Apocalypse devotees dressed in white are now a familiar sight in this picturesque village, drawn here by various New Age theories including claims that a nearby rocky outcrop, the Pic de Bugarach, harbours an alien technical base.
“These blasted prophets from all over the world have turned our mountain into some sort of UFO garage,” Jean-Pierre Delord, mayor of Bugarach, told Reuters.
“You may think it’s funny, but they’re deadly serious... The end result is that all these fanatics are coming here to hide out,” he said.
The Internet is awash with predictions that the world will come to an end next year, based in part on an interpretation of the ancient Mayan calendar which claims December 21, 2012, marks the end of the current era.
Surrounded in legend for centuries, Bugarach has become a focal point for many Apocalypse believers as rumours have circulated that its mountain contains doors into other worlds, or that extraterrestrials will return here on Judgment day to take refuge at their base.
“The aliens will get here soon, we need to prepare for their arrival,” said 42-year-old Kean, who travelled here from the Netherlands to witness the return of the otherworldly beings.
Dressed in a white tunic symbolising the purity of his quest, he had just finished telling three new arrivals they would be building a bread oven at the settlement, and that those participating would get a 50 percent discount on their stay.
Nestled in the foothills of the Pyrenees, in a region once home to the mysterious heretic sect the Cathars before they were driven underground in the 13th century, Bugarach has inspired countless myths, supported by the particular nature of the site.
Locals have dubbed the famous Pic, rising 1,230 metres (4,035 feet) above sea level, an “upside-down mountain” as the top layers of rock are said to be older than the lower layers.
And the abundance of limestone rock and caves in the area has inspired stories of underground caverns and networks of tunnels, perhaps built during the war or even by the Cathars.
From there, it is a small step to the idea that the place could contain a magical underground hiding place or escape route from Armageddon.
Now, with natural disasters such as the earthquake in Japan and hurricanes in the United States adding to a sense of imminent doom, the number of people flocking to Bugarach has risen sharply — 20,000 visitors since the start of the year, more than double last year’s figures, according to the mayor.
Alerted by the phenomenon, France’s sect watchdog, the Miviludes, said it was placing the village under scrutiny, fearing it could become the site of mass suicides such as those in France, Switzerland and Canada in 1994 and 1997.
In those cases, 74 members of the Order of the Solar Temple, including 11 children, died in a series of apparent collective suicide pacts and murders.
Bugarach’s mayor Delord said there are already some grounds for alarm.
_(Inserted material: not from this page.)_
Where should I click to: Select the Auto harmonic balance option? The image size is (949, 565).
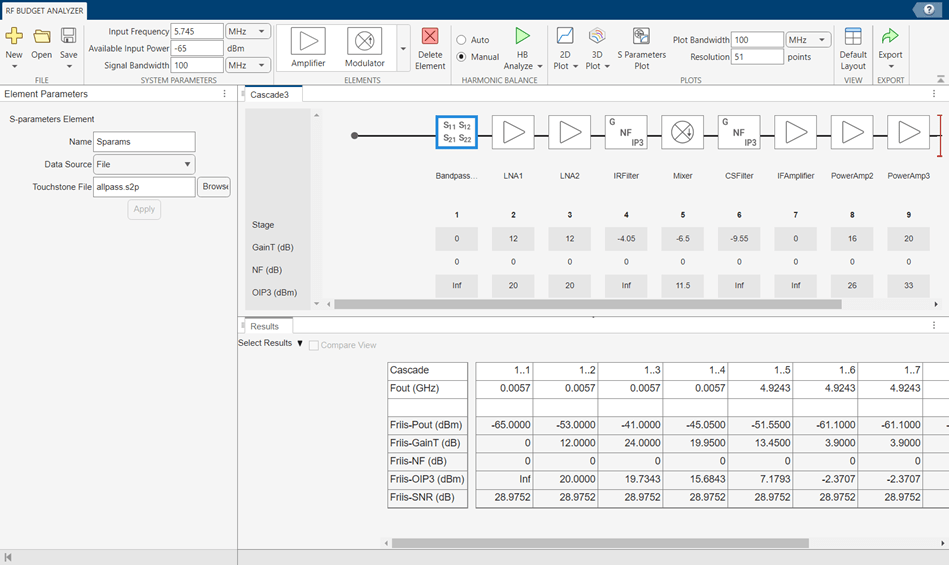462,40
Last year one devotee attempted to perform harakiri, the ritual Japanese suicide, with a Samourai sword.
Meanwhile, the head of Miviludes, Georges Fenech says he flew over the area in a helicopter recently and saw six settlements of the U.S.-based Ramtha movement, founded by J.Z. Knight in 1998.
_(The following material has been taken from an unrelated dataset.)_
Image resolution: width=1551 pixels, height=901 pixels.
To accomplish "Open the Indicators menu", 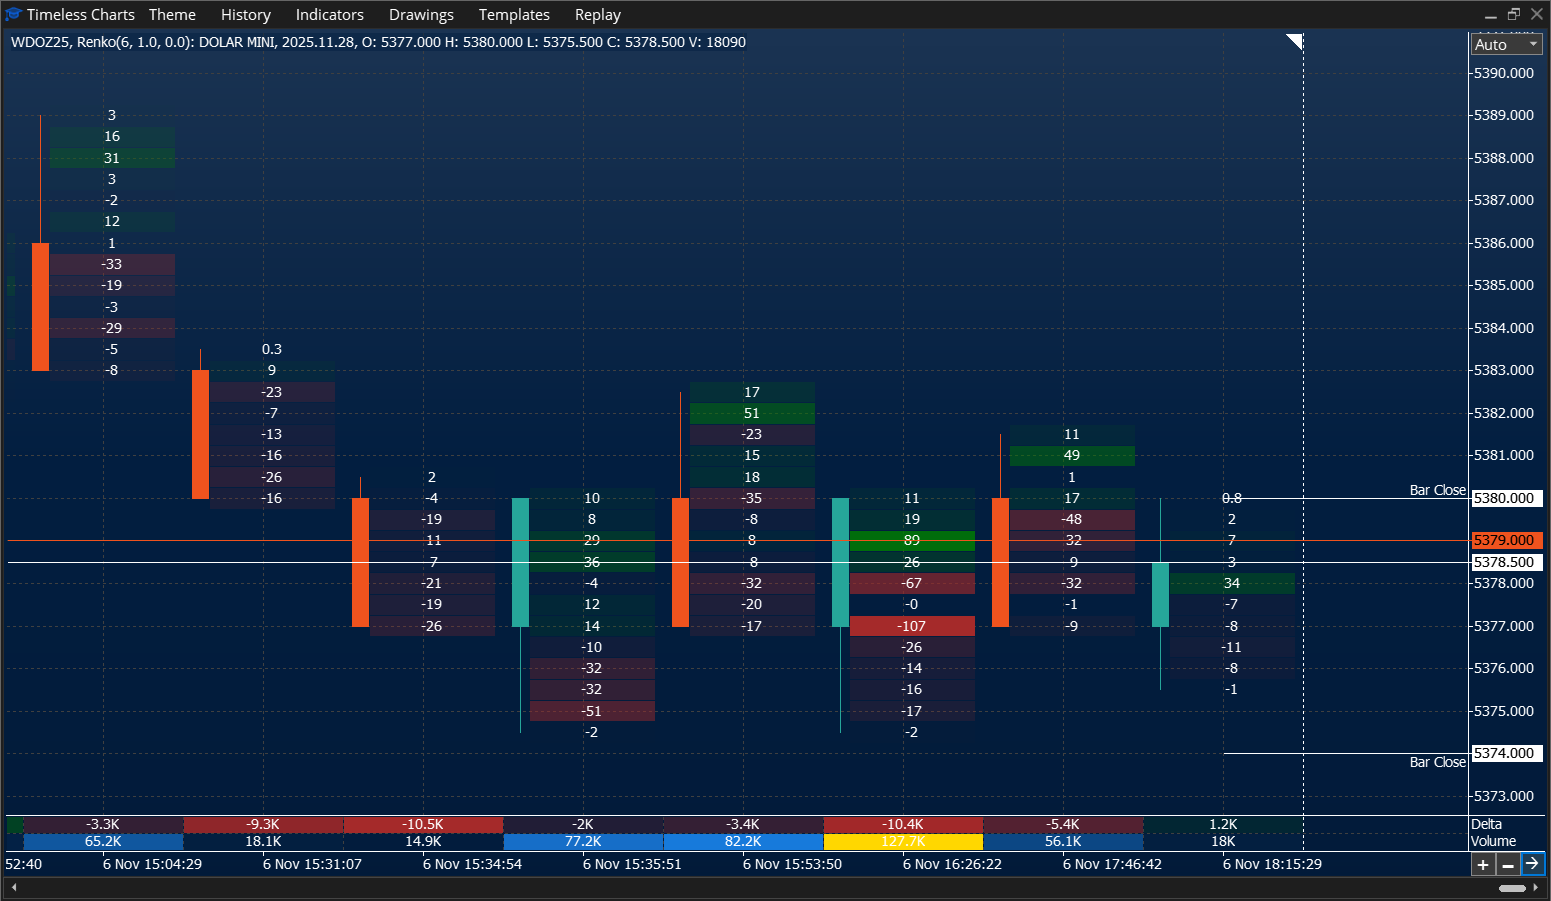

“We don’t want to be paranoid, but we are taking this seriously,” Fenech told Reuters.
At the start of the year, French couple Philippe Meniere and Agnes Jardel, reportedly members of the group, went on the run in South Africa after shooting a policeman, and eventually died themselves in a shootout. Media reports said they had believed for years the world was about to end.
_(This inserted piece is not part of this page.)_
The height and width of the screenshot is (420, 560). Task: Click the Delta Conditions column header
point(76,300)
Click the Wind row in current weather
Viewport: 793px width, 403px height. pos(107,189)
In sleepy Bugarach, 86-year-old Marie-Simone — whose job it is to decorate the small village church with flowers — just sighs and shrugs when she hears of the esoteric goings on.
“Apparently it all comes from the Internet. But they should just clear off, they’ll never find any UFOs,” she said, adding that neither she nor the village priest believe a word of it.
Mayor Delord, however, says the influx has brought some benefits to the sleepy community, with hotel bookings on the rise, bringing in extra money for the village.
He remains circumspect about the trend, however.